• Opdrachten:
1 – Noem alle personen die in de tekst over Vijversburg bij naam worden genoemd.
2 – Geef voor elke bewering aan of die klopt met de tekst over Vijversburg, met de beslissende woorden letterlijk geciteerd: (a) Vijversburg werd in de 16e eeuw gebouwd. (b) Het verkochte goed was in totaal 123 pondematen groot. (c) De verkoop van Vijversburg vond plaats in 1722.
3 – Ga verder met de tekst over Vijversburg vanaf het punt waar die ophoudt.

• Geëxtraheerde tekst:
··········

Geschiedenis
|
Op het landgoed Toutenburg waarop de buitenplaats Toutenburg stond werd aan het eind
van de 17e of begin 18e eeuw een tweede huis gebouwd, dat Vijversburg werd genoemd.
Uit 1721 en 1722 dateren twee tekeningen, de ene met Vijversburg en de andere met
"’t slot Toutenburg".
Op 11 april 1742 vindt net als van Toutenburg, de verkoop plaats van Vijversburg. In
de bewaard geblven verkoopbrief wordt melding gemaakt dat "Juffr. Baukien Fontein,
meerderjarige dogter, althans woonagtig op Toutenburgh onder Rijperkerk, Dus Gijsbertus
Fontein Bedienaar des heijligen Evangelius te Bolswart; voor hem zelfs en als
geauthoriseerde curator over zijne susters kinderen Reiner en Aeltie Jelles Reitsma, en
in eigener name instaande [...]" verkoopt "een heerlijke stemdragende zathe ende landen
met de huisinge, schuijre hieminge, hovenge bomen en plantagie, zingels en watermolen
cum annexis, gelegen aan ’t Einde van de Swarte wegh, onder resort van den dorpe
Rijperkerk, begeregtigt met een stem, op ’t cohier met N 26 staande en met een vrije
door togt zoo heen als weder door het Tolhek, op de Swarte wegh zonder Tol te geven; een
vrije visscherije onder Anne Tille die jaars ten profijte van de Eigenaar te huijr doet
drie car.g. tien strs, en een vrije gang over de Noordersingel en Nieuwe diept, de erven
van wijlen Pijter van der Geest toebehorende; geheel groot 123 pondematen [...] Zate
Vijversbergh genaamt, dese bij Willem Bouwes cum uxore gebruijkt voor 200 car.g. vrij
gelt, boven de drie en een half floreen enz. enz." De nieuwe eigenaresse wordt "Mevrouw
Jaijcke van Wijckel, weduwe Kuffelaar; als coperse van Toutenburg, heeft tijdens de huur
door Willem Bouwes, het recht om de paardestal te gebruiken en de zolder boven de
koestallen." De koopprijs bedraagt 4035 g.g.

··········

• Te onderzoeken gegevens:
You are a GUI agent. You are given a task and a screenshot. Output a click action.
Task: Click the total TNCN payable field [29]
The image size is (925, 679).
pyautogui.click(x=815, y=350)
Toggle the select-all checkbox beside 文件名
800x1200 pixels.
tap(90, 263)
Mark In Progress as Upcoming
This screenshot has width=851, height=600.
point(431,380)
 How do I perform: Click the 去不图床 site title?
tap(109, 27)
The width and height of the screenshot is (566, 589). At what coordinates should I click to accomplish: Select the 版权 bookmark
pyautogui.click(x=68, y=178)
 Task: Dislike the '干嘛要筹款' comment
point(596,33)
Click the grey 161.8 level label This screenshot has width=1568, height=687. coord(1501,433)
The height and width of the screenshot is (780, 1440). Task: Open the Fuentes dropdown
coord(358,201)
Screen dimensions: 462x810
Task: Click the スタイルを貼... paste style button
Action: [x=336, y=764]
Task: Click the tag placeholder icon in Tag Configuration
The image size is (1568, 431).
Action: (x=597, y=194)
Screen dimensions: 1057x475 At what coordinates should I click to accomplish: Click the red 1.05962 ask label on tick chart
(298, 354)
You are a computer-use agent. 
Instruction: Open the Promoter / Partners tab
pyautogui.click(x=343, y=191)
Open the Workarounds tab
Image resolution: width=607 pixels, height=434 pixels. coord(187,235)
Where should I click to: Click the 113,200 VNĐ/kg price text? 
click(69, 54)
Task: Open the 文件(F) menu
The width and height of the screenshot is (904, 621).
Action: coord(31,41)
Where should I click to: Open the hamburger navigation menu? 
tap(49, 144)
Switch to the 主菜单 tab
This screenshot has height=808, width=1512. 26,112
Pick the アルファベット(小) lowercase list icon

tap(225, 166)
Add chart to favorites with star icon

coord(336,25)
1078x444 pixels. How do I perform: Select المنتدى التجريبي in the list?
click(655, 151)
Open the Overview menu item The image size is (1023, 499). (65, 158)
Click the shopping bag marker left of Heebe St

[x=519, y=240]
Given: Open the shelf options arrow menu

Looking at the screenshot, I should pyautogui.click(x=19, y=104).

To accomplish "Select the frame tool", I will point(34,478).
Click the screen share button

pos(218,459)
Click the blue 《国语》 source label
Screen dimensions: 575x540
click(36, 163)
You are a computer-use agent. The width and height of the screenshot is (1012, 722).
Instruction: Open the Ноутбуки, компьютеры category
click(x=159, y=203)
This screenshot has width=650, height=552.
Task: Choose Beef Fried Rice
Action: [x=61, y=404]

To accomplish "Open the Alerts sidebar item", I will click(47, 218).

··········

• Antwoorden per opdracht:
1 – Baukien Fontein, Gijsbertus Fontein, Reiner en Aeltie Jelles Reitsma, Anne Tille, Pijter van der Geest, Willem Bouwes en Jaijcke van Wijckel.

2 –
(a) Nee: "aan het eind van de 17e of begin 18e eeuw een tweede huis gebouwd, dat Vijversburg werd genoemd"
(b) Ja: "geheel groot 123 pondematen"
(c) Nee: "Op 11 april 1742 vindt net als van Toutenburg, de verkoop plaats van Vijversburg"

3 –
In 1753 vindt de verkoop plaats van Toutenburg en in de verkoopakte wordt gesproken
dat "de burger Collonel Ernst Vitringa cum uxore" buurman is. Hij zal in 1753 of niet
lang daarvoor eigenaar van dit buiten geworden zijn.
Vervolgens komen we in 1758 een koopakte tegen met de volgende inhoud: "de jufferen
Sophia Mellema meerderj. en Grijtie Mellema gesterkt met haar man Franciscus Cuperus
vroedschap en oud schepen voor 2000 car.g. aan Rienk Visser vroedsman der stede
Leeuwarden, een zathe lands met huis en schuire genaamt het snoekvijvertje aan het einde
van de Swarteweg onder Rijperkerk groot 40 pondematen die bij Sijbe Geerts in gebruik is
voor 70 car.g. per jaar. Bij deze verkoop hoort ook een bosje en een zomerhuis die bij
de bijzitter A. Jouwersma in leven zelve gebruikt". In de akte staat dat daarbij hoort
het onderhoud van "de halve homeije voor de zingel mandelig met de coper wegens
Viversburg, moetende de coper gegodgen" dat de eigenaar van Viversburg een paard en
chaise op de stal van "verkogte sette en zoo veel plaats laten om hooij" voor een
paard op te slaan en is "de cingel mandelig met die van Viversberg tot aan 't boerehuis
toe. (Coopbrief 2-5-1758, TIE 66 folio 337).
Daarna komen we een akte tegen van 7 september 1766, waarin verkocht wordt uit de
verlaten boedel van "Rienk Visser cum uxore te Leeuwarden een Heerlijke hofstede hovinge
bomen en plantagie Vijversberg genaamt gelegen aan 't Einde van de Swarteweg voorzien
met een Fraje huisinge bestaande in een grote woonkelder ruim en plaisierige bovenkamer
en keukentie, voorts met alder uitnemenste vrugtbomen en aardvrugten beplant zullen de
kopers de vrijheit hebben om een paard op de stallinge van de Boereplaats te setten enz.
enz. Kopers Johannes de Vries operateur en Janneke Stellingwerff egtelieden binnen
Leeuwarden voor 1302 g.g. 21 stuivers" (TIE 68 folio 59).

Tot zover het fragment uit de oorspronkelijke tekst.